Two procedures later, Ally's heart couldn't be stronger. And while English feels like Ally is her own, she can't help but hold onto Blake's every memory — including his room.

"He loved this house; this is his room," English said. "As long as I'm in this house, this is his room."

From photos to memory books, even the sheets have never been washed. She said Blake is very much alive.

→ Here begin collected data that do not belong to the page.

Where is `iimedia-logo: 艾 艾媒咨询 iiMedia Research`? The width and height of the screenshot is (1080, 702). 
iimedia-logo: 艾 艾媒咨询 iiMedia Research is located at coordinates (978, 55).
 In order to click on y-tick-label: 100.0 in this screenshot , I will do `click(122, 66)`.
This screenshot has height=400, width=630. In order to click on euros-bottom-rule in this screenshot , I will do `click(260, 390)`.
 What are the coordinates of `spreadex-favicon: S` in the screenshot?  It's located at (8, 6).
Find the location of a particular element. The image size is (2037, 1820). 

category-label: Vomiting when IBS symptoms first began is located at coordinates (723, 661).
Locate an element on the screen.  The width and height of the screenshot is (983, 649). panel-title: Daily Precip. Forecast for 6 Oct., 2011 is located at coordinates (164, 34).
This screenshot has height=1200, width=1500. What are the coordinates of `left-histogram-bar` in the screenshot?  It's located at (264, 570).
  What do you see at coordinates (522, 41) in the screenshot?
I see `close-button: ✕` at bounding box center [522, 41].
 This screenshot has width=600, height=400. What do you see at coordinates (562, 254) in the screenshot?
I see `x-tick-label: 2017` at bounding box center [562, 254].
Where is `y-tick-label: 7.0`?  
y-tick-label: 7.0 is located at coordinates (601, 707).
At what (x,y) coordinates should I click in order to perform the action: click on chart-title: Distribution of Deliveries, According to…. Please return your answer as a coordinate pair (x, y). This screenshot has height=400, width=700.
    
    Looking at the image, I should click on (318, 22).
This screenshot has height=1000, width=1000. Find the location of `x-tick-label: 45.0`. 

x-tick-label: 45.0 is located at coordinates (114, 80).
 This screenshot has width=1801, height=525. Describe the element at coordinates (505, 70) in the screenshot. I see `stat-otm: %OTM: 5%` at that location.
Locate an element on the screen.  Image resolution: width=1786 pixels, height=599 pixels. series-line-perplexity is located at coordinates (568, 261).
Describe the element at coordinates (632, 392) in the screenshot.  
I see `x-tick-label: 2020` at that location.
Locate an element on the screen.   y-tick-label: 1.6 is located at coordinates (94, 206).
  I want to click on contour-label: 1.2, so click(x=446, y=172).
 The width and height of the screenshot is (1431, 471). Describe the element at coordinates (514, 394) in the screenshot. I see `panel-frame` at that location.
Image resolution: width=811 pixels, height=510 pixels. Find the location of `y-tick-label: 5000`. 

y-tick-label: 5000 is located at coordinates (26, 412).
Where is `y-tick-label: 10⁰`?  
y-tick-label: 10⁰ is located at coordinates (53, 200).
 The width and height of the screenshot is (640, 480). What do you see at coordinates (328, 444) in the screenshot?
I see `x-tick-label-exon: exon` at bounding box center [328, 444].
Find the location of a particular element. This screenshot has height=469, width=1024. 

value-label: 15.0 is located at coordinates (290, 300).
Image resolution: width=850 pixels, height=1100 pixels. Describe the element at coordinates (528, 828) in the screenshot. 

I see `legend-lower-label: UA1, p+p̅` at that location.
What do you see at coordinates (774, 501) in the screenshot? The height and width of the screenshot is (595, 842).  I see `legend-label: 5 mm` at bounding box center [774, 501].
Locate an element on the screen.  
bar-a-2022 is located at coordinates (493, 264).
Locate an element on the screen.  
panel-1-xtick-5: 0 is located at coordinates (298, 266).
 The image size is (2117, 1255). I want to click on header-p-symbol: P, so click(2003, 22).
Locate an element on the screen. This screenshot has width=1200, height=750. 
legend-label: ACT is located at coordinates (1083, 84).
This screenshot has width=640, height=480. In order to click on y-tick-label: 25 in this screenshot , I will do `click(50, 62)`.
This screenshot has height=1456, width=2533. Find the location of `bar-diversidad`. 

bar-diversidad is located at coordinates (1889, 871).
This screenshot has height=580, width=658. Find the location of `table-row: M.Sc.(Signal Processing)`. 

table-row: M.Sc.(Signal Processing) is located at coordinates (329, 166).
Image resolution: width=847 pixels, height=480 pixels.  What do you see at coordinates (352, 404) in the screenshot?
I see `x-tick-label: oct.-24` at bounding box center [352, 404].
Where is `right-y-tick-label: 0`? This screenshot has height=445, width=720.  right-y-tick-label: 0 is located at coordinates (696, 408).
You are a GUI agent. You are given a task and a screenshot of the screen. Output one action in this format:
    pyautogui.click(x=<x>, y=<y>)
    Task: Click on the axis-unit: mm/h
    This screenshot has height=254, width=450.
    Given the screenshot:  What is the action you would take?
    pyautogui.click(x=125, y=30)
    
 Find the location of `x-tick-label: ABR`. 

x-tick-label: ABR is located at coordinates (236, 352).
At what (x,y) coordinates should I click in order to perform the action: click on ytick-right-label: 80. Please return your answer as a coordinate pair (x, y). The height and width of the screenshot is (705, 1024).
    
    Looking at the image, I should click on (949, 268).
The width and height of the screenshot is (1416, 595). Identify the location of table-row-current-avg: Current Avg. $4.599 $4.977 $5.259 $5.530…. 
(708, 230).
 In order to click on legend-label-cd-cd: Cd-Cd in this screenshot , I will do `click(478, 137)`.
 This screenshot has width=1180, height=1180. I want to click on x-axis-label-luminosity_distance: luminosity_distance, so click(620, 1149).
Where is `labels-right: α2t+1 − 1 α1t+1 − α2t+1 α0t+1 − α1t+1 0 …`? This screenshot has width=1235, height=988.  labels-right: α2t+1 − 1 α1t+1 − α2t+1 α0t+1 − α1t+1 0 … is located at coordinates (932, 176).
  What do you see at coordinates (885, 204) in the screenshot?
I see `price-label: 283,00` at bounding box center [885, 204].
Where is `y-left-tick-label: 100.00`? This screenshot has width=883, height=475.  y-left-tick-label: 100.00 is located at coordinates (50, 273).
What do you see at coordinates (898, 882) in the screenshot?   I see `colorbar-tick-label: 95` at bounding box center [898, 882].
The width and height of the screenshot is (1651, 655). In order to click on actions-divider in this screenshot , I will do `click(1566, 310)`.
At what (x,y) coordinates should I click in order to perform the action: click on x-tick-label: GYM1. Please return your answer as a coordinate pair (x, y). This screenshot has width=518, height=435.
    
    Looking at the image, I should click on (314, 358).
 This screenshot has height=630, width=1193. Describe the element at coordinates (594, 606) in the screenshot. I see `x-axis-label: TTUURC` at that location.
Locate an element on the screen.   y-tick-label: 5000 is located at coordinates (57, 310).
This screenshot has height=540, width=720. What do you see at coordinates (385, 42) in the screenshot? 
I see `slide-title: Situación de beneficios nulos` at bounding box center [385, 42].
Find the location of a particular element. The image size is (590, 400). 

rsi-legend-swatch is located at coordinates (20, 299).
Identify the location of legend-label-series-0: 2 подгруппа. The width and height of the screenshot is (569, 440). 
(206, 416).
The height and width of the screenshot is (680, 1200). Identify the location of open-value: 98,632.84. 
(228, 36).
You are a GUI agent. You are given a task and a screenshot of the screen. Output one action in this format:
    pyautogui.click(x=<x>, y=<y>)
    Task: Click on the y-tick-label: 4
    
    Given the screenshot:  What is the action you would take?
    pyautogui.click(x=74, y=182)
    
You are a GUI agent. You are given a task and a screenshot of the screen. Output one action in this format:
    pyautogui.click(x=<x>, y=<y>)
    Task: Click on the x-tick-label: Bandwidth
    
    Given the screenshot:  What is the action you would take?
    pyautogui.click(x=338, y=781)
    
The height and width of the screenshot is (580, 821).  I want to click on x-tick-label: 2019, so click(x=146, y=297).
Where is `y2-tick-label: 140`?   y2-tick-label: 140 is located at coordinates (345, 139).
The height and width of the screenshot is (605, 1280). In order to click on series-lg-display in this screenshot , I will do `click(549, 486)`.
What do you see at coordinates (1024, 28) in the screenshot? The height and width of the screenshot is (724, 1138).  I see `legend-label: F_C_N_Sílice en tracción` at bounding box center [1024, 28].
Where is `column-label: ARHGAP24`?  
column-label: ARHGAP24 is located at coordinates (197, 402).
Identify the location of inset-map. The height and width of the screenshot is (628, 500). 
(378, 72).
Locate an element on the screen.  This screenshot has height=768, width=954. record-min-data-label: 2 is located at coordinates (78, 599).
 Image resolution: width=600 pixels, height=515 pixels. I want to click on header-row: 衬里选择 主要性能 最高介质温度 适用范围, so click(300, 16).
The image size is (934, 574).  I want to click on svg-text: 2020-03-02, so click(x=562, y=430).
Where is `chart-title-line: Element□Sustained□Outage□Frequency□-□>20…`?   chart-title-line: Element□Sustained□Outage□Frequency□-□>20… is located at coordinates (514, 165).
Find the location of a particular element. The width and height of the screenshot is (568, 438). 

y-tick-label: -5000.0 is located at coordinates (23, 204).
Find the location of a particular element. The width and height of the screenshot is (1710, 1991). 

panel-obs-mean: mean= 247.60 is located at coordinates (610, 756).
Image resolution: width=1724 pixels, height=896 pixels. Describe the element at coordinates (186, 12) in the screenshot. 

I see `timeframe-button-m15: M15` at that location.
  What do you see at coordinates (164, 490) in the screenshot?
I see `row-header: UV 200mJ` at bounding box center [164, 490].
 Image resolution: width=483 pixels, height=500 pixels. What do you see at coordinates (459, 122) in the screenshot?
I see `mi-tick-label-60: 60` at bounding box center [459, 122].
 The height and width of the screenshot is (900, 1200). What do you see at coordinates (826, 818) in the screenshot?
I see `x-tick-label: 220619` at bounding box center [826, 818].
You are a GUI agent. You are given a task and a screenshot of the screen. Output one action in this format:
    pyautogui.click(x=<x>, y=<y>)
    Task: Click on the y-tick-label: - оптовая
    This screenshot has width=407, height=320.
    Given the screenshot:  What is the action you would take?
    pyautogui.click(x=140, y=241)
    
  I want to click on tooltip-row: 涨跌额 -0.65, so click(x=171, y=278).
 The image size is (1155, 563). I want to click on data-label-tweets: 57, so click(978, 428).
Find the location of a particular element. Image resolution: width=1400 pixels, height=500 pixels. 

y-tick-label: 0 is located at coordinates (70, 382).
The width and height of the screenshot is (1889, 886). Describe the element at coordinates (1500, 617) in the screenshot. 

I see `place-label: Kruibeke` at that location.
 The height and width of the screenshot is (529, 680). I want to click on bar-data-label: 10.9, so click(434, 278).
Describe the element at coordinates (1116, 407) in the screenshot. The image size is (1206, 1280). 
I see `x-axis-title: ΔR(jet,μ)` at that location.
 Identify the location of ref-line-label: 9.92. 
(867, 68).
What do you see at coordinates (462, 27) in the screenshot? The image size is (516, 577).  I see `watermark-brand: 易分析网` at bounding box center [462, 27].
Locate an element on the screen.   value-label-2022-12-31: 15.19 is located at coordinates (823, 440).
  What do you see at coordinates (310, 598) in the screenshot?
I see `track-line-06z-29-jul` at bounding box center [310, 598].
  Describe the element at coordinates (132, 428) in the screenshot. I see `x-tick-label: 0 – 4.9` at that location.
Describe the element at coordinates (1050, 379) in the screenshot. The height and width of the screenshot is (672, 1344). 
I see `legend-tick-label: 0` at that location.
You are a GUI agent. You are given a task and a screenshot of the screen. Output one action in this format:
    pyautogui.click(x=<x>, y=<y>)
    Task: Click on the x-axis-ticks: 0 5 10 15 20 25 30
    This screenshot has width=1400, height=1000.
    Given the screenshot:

"This was his way of saying, 'My death is not in vain,'" English said. "I didn't just save a child. I saved my best friend. Blake saved Ally."

And after 45 years of friendship, that's the greatest gift these two women share.

Sudden cardiac death is the largest cause of natural death among adults. Two children in every 100,000 suffer from heart disease.

On May 14, English and Strenk will walk in Blake's honor to raise money to put automated external defibrillators in schools. The portable machines can save young people from sudden cardiac death.